What Should You Know Before Taking OPDIVO?

Quick Answer: Do not use OPDIVO if you are allergic to nivolumab or any of its other ingredients. Before starting treatment, inform your doctor about all medical conditions, especially autoimmune diseases, organ transplants, lung inflammation, and any immunosuppressive medications you are taking.

Contraindications

OPDIVO must not be administered to patients with a known hypersensitivity to nivolumab or to any of the excipients listed in the formulation (including polysorbat 80, histidine, sucrose, pentetate, methionine, and recombinant human hyaluronidase). If you are uncertain whether you have any allergies to these substances, consult your physician before starting treatment. Allergic reactions to OPDIVO, including life-threatening anaphylactic reactions, have been reported and require immediate medical intervention.

Warnings and Precautions

OPDIVO acts on the immune system and can cause inflammation in various parts of the body. These immune-mediated adverse reactions can be serious and sometimes life-threatening. It is essential to be aware of the following potential complications and to report any symptoms to your healthcare provider promptly:

  • Heart problems: Changes in heart rhythm, heart rate, or abnormal heart rhythm (myocarditis, pericardial disorders)
  • Lung inflammation (pneumonitis): Breathing difficulties or persistent cough
  • Intestinal inflammation (colitis): Diarrhea, abdominal pain, mucus or blood in stool
  • Liver inflammation (hepatitis): Abnormal liver function tests, jaundice, right-sided abdominal pain, fatigue
  • Kidney problems (nephritis): Abnormal kidney function tests, decreased urine output
  • Endocrine disorders: Hypothyroidism, hyperthyroidism, adrenal insufficiency, hypophysitis, diabetes (including diabetic ketoacidosis)
  • Severe skin reactions: Toxic epidermal necrolysis and Stevens-Johnson syndrome (potentially fatal)
  • Muscle inflammation: Myocarditis, myositis, rhabdomyolysis
  • Organ transplant rejection
  • Graft-versus-host disease
  • Hemophagocytic lymphohistiocytosis (HLH): A rare disorder where the immune system produces excessive infection-fighting cells

These signs and symptoms may be delayed and can develop weeks or months after the last dose. Before treatment, your doctor will assess your overall health through blood tests and clinical examinations, which will continue throughout your treatment course. Your doctor may prescribe corticosteroids to reduce symptoms, delay your next dose, or permanently discontinue OPDIVO treatment depending on the severity of the reaction.

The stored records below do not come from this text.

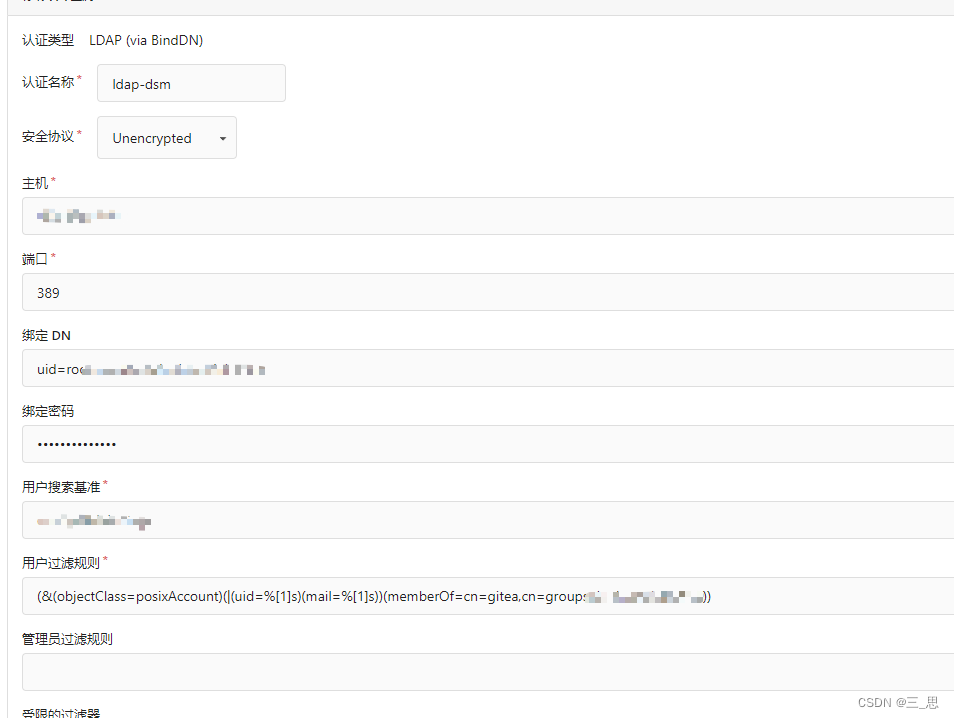Image resolution: width=954 pixels, height=718 pixels.
Task: Click the 绑定 DN field label
Action: pos(46,336)
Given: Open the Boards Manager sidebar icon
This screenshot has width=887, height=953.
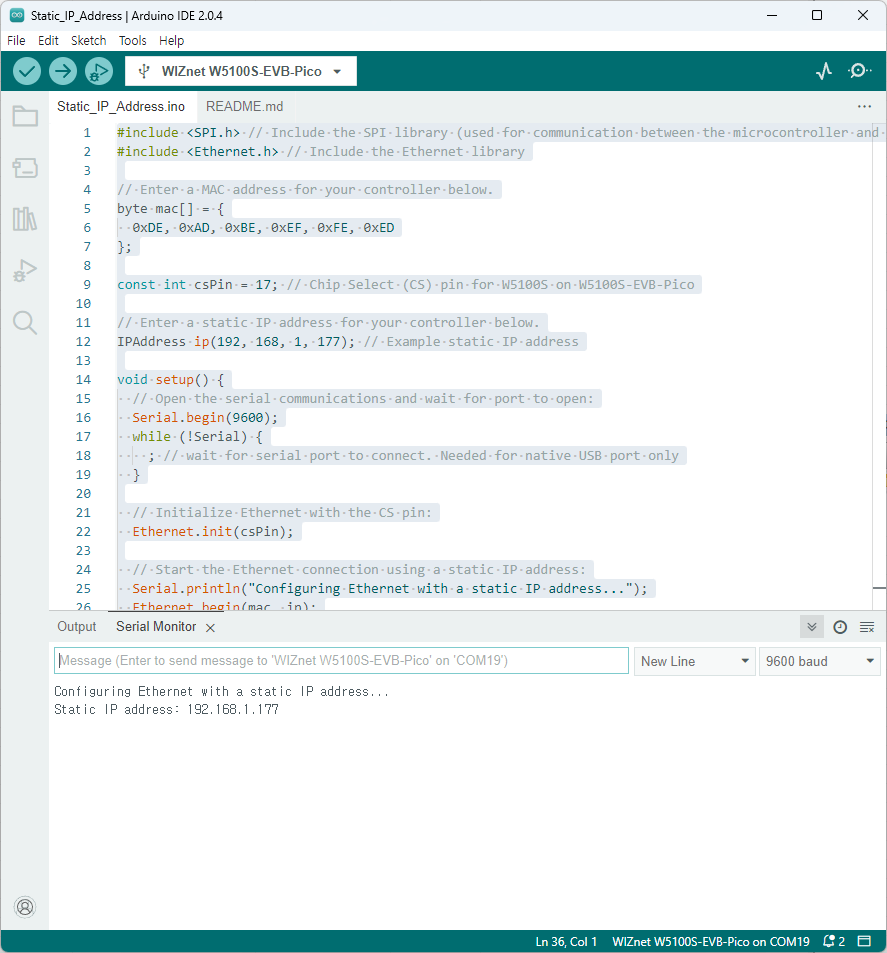Looking at the screenshot, I should (25, 167).
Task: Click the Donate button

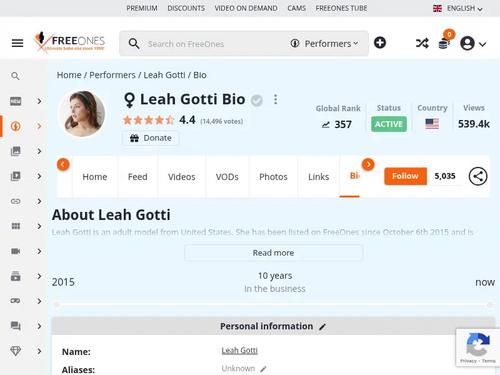Action: [150, 138]
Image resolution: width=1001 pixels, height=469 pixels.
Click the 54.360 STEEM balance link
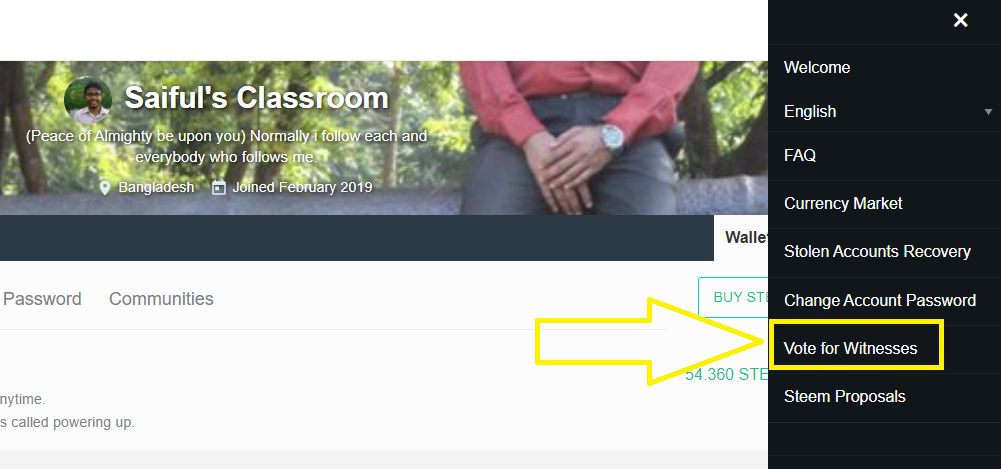coord(726,375)
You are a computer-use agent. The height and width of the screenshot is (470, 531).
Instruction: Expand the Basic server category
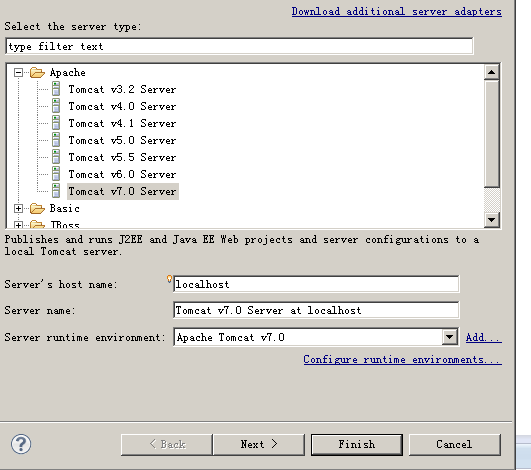[18, 209]
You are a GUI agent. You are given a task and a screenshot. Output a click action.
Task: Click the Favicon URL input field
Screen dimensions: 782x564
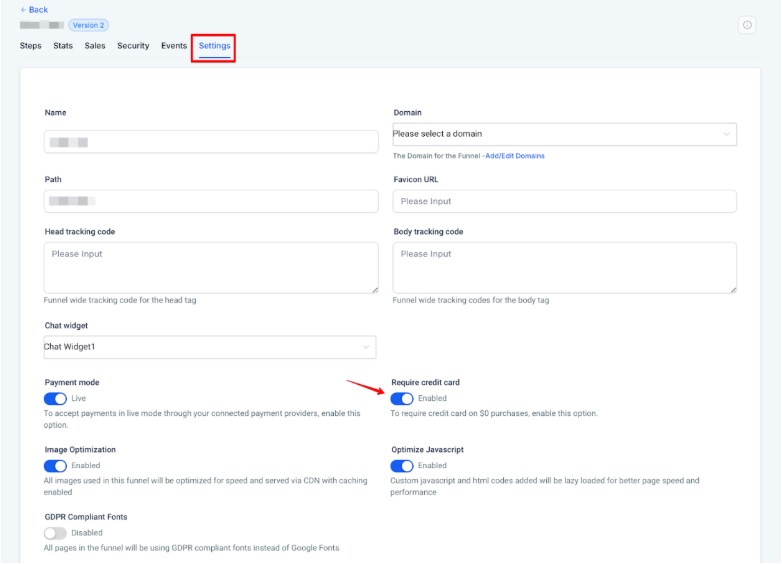point(564,201)
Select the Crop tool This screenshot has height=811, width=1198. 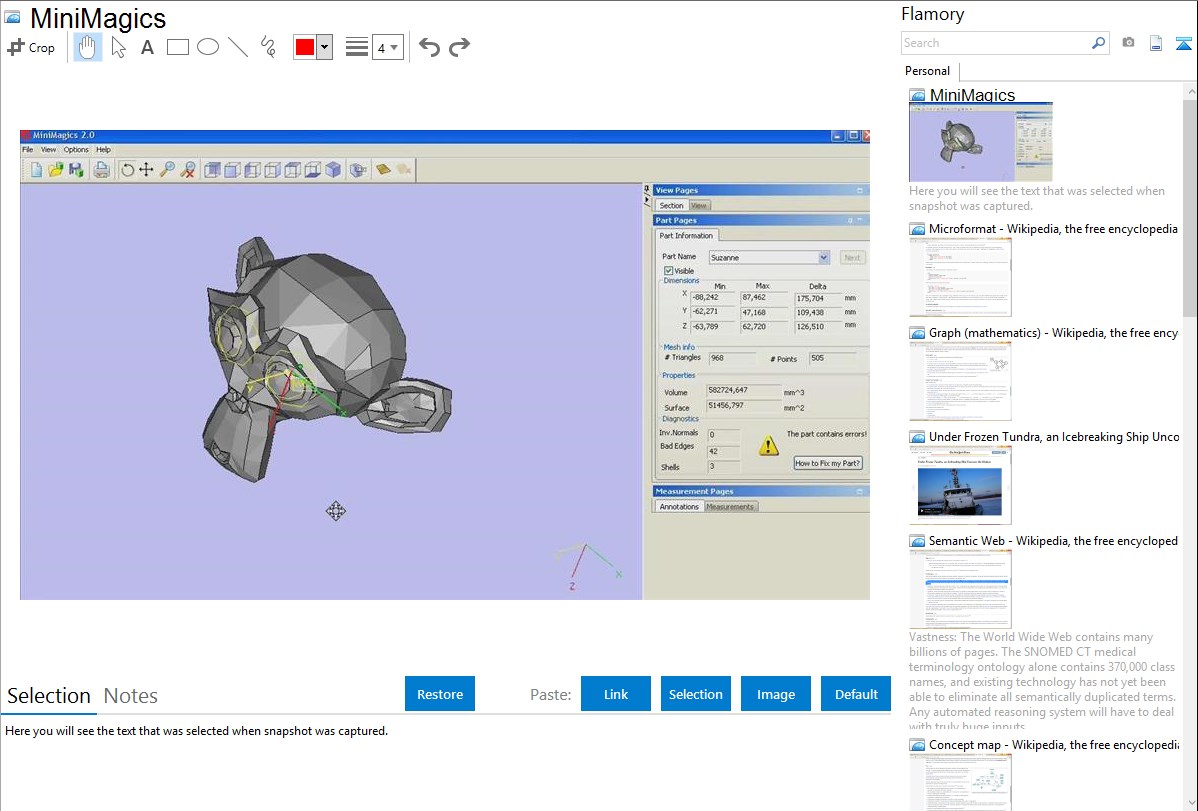[x=31, y=47]
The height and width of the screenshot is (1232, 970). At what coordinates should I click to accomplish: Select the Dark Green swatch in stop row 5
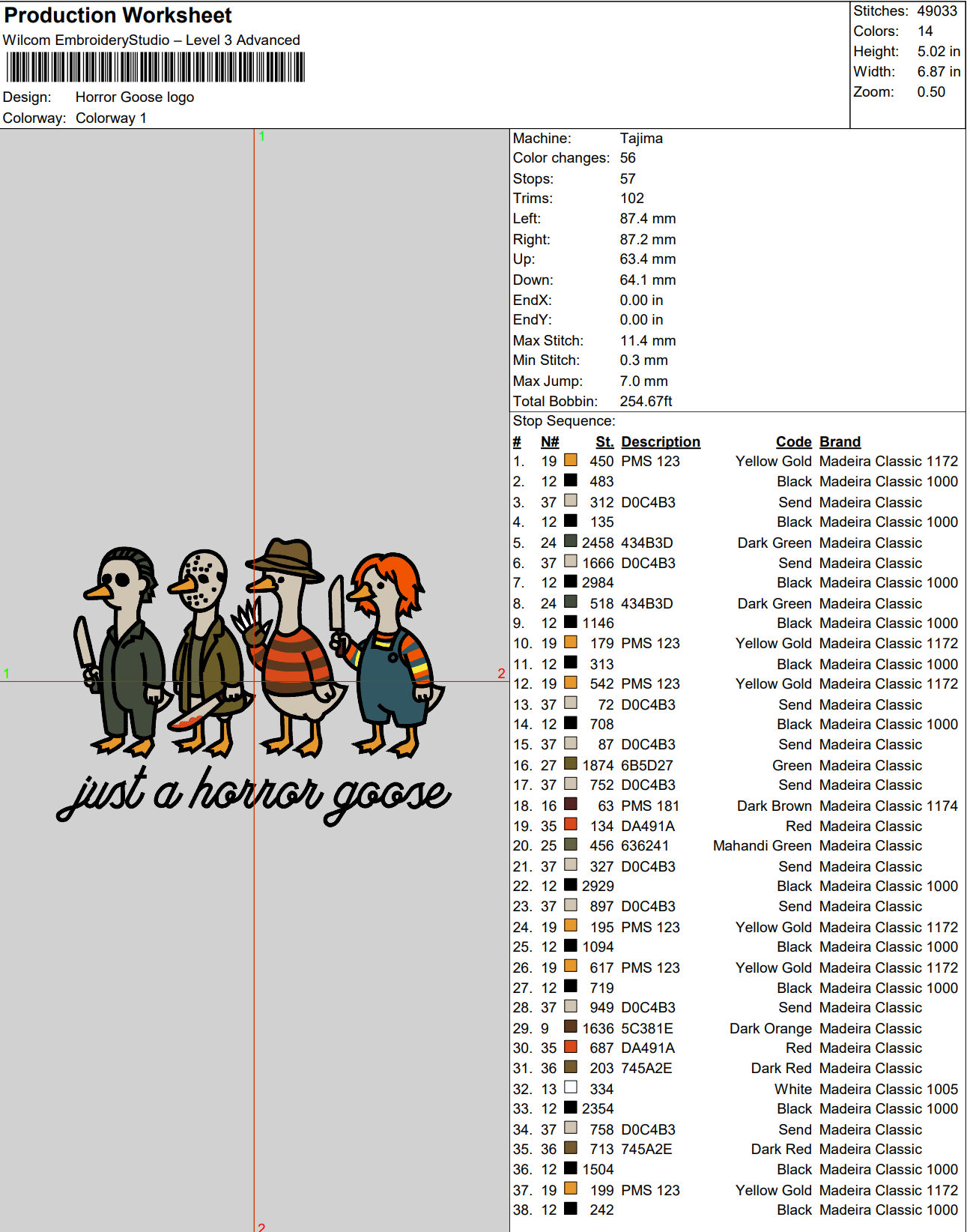pyautogui.click(x=571, y=541)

Tell your doctor before starting OPDIVO if you:
  • Have an autoimmune disease (a condition where the body attacks its own cells)
  • Have uveal (eye) melanoma
  • Have previously received ipilimumab and experienced serious side effects
  • Have been told your cancer has spread to the brain
  • Have had previous lung inflammation
  • Are taking medicines that suppress your immune system
  • Have had or are planning an organ or stem cell transplant

Pregnancy and Breastfeeding

OPDIVO should not be used during pregnancy unless your doctor specifically instructs you to do so. The effects of nivolumab in pregnant women are not fully known, but the active substance may potentially harm an unborn baby based on its mechanism of action. Women of childbearing potential must use effective contraception during treatment and for at least 5 months after the last dose of OPDIVO.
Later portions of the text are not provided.